Людское сборище, от двух и больше – тоже стихия, в которой можно и нужно правильно себя вести. Действовать результативно для своих жизненных целей. Самому следить за накалом страстей, управлять ими. Поэтому он и отказывался от телохранителей, сколько их ни навязывало ему заботливое окружение.

Помощнички… Лучше бы сами поменьше болтали! Кто-то же растрепал, где он сегодня будет…

Подумал так и усмехнулся: бесплодный ход мысли. Вини самого себя. Сам еще можешь поднапрячься и учесть ошибку, а люди… Их трудно, даже невозможно контролировать. Особенно тех, кто предан до самозабвения.

Ладно, об охране надо хотя бы подумать, а пока хорошо бы оттянуть столкновение. Может, охолонет вдовец… Жаль, конечно, и его, и Лелю, но я-то тут при чем?

Почти не напрягаясь, Нестор обратил в свою веру (точнее сказать – веру в себя) радиожурналистку, ответил на все вопросы, слишком ожиданные. Заскучал. Особенно когда она отключилась от прямого эфира, расслабилась и начала исповедоваться, то есть рассказывать типичную историю невезучей дурнушки.

Подумывал, как оборвать, не обозлив…

Не поторопился и был вознагражден за терпение: в комнату вбежал Верин сын. Громко дышит после быстрого подъема на верхотуру. Извиняется: мол, мама просит узнать, когда они закончат.

– Мы уже! – Нестор с удовольствием встает с низкого кресла, соединяет клешни рук за спиной и пару раз сводит вместе лопатки, что всегда делает после сколько-нибудь продолжительного сидения. Подходит к парню, кладет ладонь на его разгоряченное предплечье – мускулы напряглись… Объединившись с ним, поворачивается к журналистке: – Светочка, пожалуйста, поговорите с Верой внизу, в естественной для художника обстановке, а мы с Герой… – Он разворачивает парня к себе лицом, смотрит ему прямо в испуганную черноту зрачка и успокаивающе улыбается: – Мы скоро к вам присоединимся…

Оттягивая свою встречу с Василием, а может быть (есть и такая вероятность), вообще ее отменяя, Нестор разговорился с Вериным сыном.

То есть, как обычно, он молчал, но это умение – неравнодушно слушать – самый подходящий ключ к любому человеку. Почти автоматически пользовался им Нестор всякий раз, когда оказывался с кем-нибудь наедине. И в очень малой степени из любопытства. Ведь чаще всего открываешь чужое нутро – а там нагромождены тривиальные, неинтересные события.

Хлам…

Приходится разбирать завалы, чтобы потом самому обосноваться на чистом месте. Самые преданные адепты выходили из тех, кто исповедовался перед ним. Добровольно.

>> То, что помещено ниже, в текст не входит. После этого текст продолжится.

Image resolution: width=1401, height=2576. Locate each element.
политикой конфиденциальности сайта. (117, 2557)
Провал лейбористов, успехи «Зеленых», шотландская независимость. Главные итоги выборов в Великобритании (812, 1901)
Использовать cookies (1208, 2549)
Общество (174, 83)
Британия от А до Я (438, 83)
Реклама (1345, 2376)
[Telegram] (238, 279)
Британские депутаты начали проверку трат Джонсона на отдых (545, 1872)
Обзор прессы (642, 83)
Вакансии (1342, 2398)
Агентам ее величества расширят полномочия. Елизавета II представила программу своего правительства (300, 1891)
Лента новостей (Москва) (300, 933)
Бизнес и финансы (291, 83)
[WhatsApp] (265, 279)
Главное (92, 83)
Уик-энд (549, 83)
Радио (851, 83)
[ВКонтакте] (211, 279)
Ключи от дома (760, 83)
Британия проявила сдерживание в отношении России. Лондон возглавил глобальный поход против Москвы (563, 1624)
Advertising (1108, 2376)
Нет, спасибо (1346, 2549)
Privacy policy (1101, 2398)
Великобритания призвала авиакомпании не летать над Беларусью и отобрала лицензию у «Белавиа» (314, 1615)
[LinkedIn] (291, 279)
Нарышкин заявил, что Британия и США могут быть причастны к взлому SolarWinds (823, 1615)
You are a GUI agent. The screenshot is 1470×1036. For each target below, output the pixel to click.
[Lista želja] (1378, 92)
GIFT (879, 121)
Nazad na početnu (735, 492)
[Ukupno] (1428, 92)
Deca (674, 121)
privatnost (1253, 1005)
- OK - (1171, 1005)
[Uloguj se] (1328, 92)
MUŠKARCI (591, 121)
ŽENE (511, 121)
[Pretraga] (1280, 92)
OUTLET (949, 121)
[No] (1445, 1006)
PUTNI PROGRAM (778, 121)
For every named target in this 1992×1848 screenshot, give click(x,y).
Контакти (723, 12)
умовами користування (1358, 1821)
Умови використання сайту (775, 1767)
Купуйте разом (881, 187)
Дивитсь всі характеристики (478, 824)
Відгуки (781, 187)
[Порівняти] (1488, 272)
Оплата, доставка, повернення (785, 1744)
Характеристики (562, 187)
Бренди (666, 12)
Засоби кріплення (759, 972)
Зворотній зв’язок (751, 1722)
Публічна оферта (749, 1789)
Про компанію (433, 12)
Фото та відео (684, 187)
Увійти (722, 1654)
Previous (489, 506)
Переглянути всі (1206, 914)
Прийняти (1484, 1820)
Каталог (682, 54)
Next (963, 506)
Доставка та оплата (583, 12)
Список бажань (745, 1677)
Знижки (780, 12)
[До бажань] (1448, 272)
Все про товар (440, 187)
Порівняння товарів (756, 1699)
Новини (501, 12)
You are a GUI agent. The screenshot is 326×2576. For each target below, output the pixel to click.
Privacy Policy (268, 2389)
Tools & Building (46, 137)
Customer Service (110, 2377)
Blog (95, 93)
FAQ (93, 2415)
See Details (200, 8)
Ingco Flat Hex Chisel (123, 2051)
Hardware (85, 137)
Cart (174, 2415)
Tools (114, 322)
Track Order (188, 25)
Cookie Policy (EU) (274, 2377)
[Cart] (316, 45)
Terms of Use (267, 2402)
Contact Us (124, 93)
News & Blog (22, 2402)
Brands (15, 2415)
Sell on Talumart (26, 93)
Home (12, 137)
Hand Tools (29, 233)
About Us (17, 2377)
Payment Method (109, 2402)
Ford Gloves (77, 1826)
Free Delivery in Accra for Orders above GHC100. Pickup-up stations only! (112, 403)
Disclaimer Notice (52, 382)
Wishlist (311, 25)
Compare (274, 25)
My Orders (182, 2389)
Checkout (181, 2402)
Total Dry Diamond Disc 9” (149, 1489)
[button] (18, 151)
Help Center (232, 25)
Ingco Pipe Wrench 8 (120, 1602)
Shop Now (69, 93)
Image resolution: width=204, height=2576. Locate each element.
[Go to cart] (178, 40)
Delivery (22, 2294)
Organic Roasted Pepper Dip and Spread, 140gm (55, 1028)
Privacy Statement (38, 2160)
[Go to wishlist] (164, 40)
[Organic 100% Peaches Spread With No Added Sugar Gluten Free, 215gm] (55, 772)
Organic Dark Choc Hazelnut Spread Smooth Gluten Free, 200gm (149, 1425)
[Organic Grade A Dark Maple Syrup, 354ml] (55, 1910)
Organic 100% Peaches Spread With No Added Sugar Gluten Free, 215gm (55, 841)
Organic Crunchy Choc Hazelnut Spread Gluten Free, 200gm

Говоря о себе, Гера сдвигается с края стула – настороженно присел на него только по просьбе Нестора, – наконец-то опирается на спинку и удобно, широко разводит ноги.

Похоже, парня ни разу никто по-настоящему не выслушал. При живых-то родителях…

А, вот в чем дело: Вера с Алексеем разъехались, когда их единственный сын пошел во второй класс. Стадия криков, битья посуды – оба совсем не заботились о том, чтобы оградить ребенка, – закончилась, когда отец хлестнул маму по щеке.

– Заспанный, я плелся в ванную – умываться. Вдруг входная дверь стала на меня надвигаться. Воры? – вскрикивает Гера и обхватывает себя руками. – Я испугался, замер на месте. Из лестничной темноты – мамино лицо. Видит меня и… Бордовый ноготь вжимается в алые губы. – Гера повторяет мизансцену. – Бантик виноватой улыбки. Не выдавай, мол… Я молчу. Но как только зашуршал ее плащ, в коридоре возникает отец. Тихо, обреченно спрашивает: «Где ты была? Я в морги звонил…» Срывается, услышав бодрое и нагло-победное: «На Никитском соловьи поют. Мы с приятелем заговорились. О моем искусстве! Я найду форму, чтобы все время быть художником».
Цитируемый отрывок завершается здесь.